What to produce
Filter the entries for the word "computer". Copy each line in which it occurs.

Records
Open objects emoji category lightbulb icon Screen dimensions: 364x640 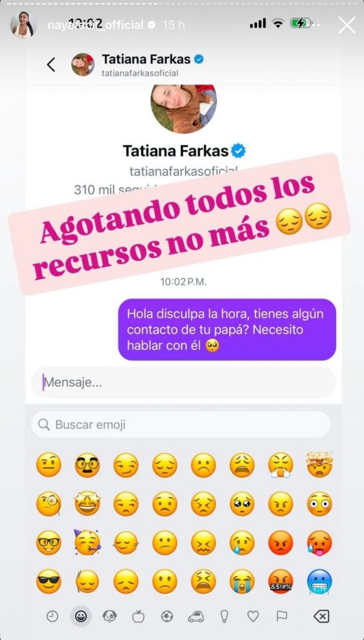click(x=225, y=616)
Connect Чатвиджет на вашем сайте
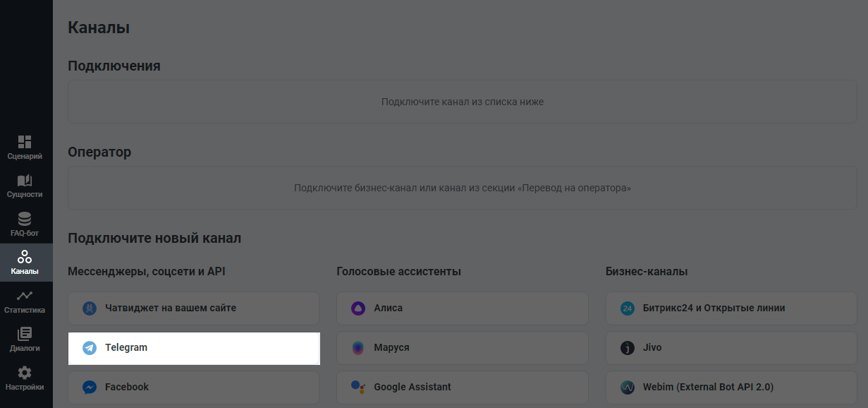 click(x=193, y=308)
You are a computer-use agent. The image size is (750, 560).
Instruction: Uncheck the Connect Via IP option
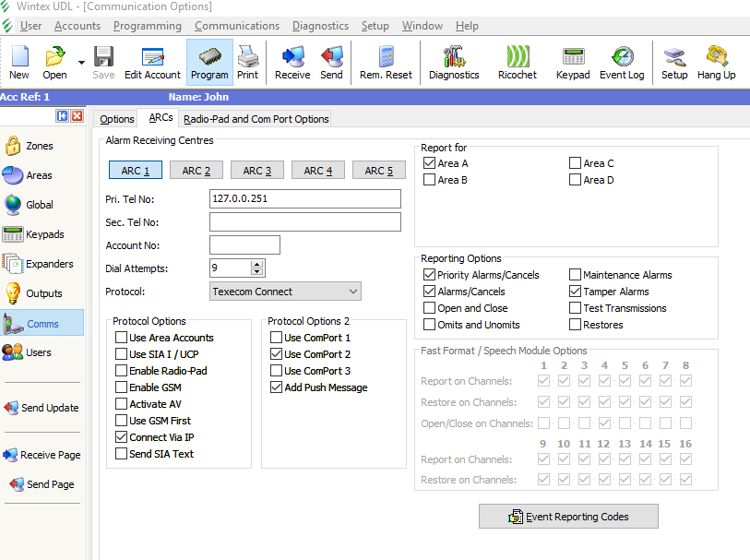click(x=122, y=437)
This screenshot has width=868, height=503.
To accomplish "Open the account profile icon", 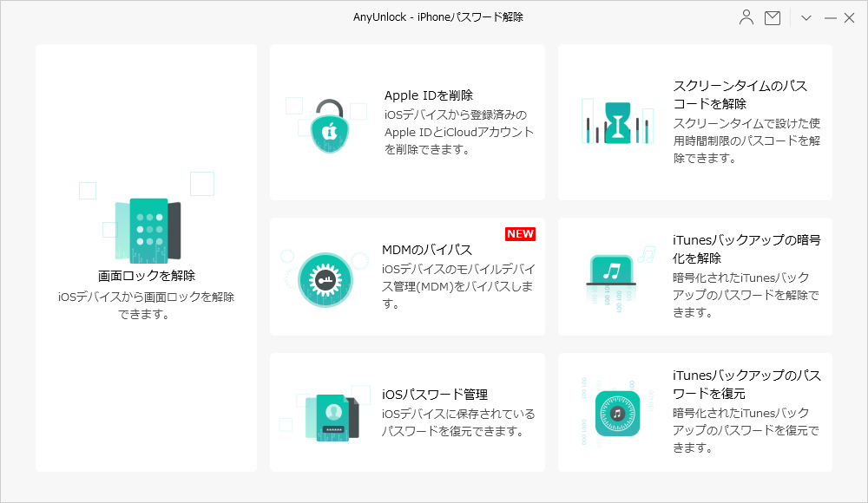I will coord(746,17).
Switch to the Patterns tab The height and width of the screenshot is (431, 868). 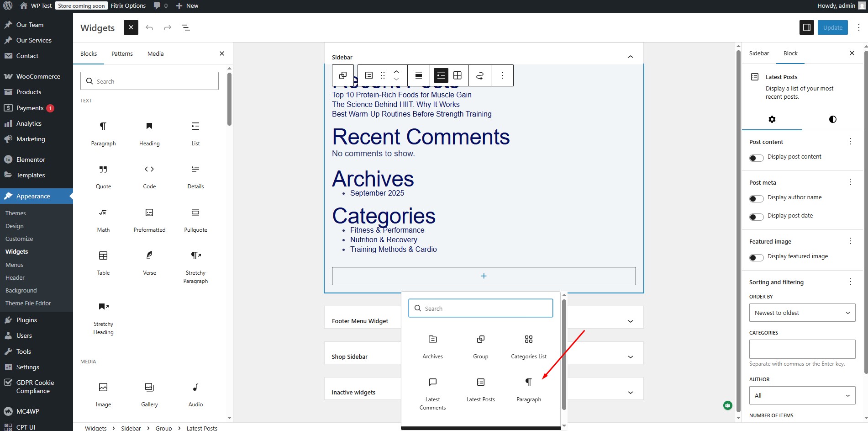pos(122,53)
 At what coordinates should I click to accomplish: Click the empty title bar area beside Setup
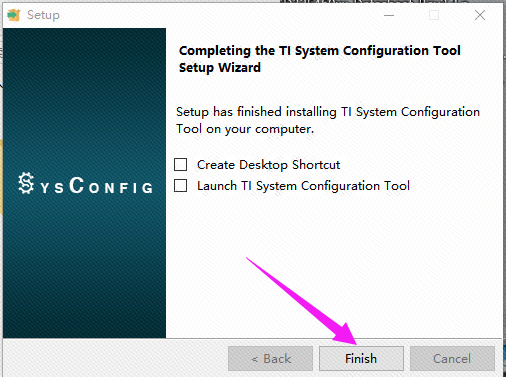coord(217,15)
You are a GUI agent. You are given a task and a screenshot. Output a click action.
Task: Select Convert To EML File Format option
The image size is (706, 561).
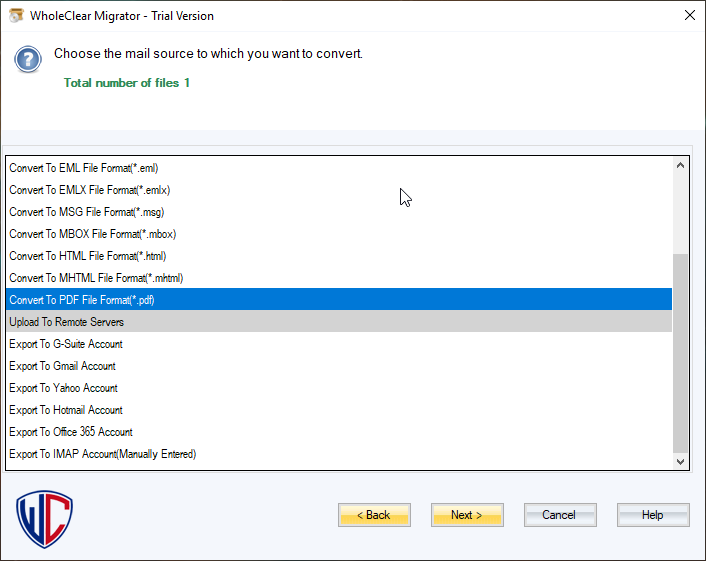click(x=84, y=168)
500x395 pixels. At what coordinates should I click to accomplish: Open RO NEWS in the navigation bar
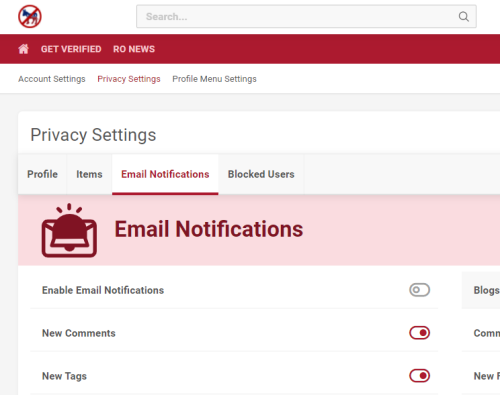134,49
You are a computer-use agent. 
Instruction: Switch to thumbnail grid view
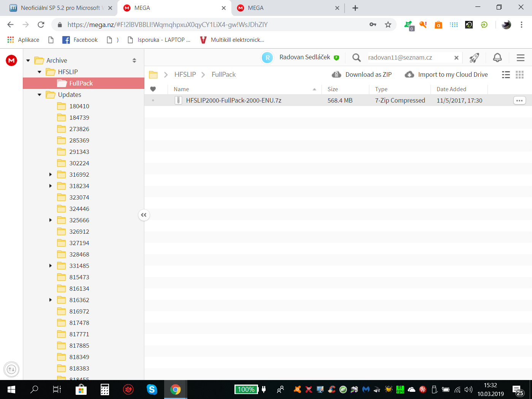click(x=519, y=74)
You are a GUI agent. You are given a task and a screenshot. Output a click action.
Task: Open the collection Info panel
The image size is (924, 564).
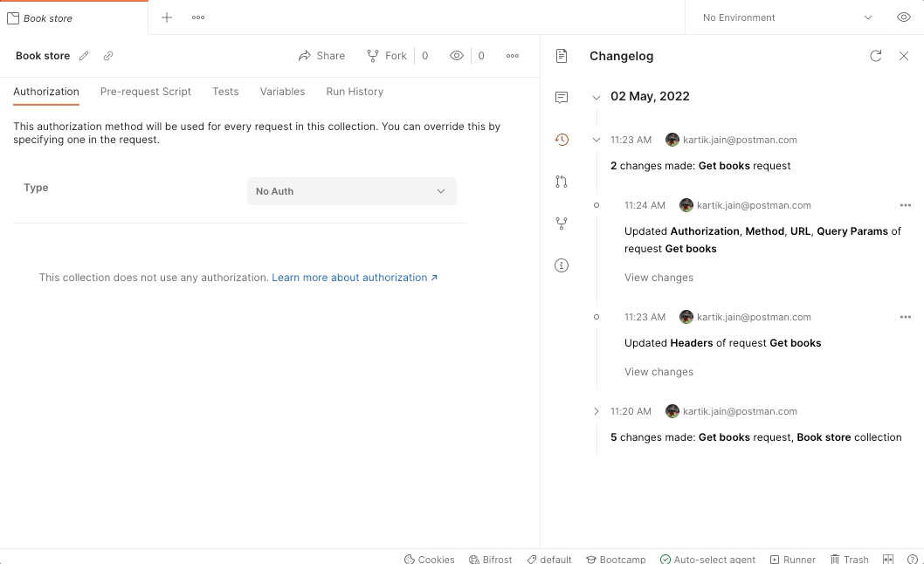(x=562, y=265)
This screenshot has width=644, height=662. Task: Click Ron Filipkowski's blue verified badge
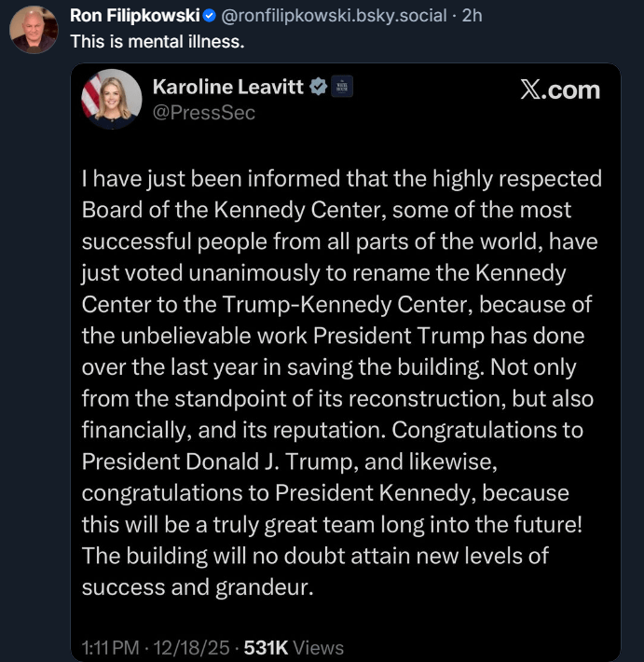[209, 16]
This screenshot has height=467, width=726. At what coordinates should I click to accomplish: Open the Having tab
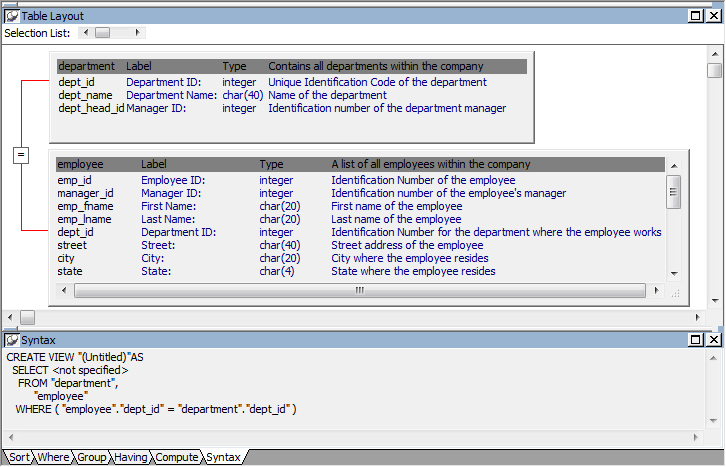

Your solution
You are a computer-use agent. The image size is (750, 560).
You are a computer-use agent. 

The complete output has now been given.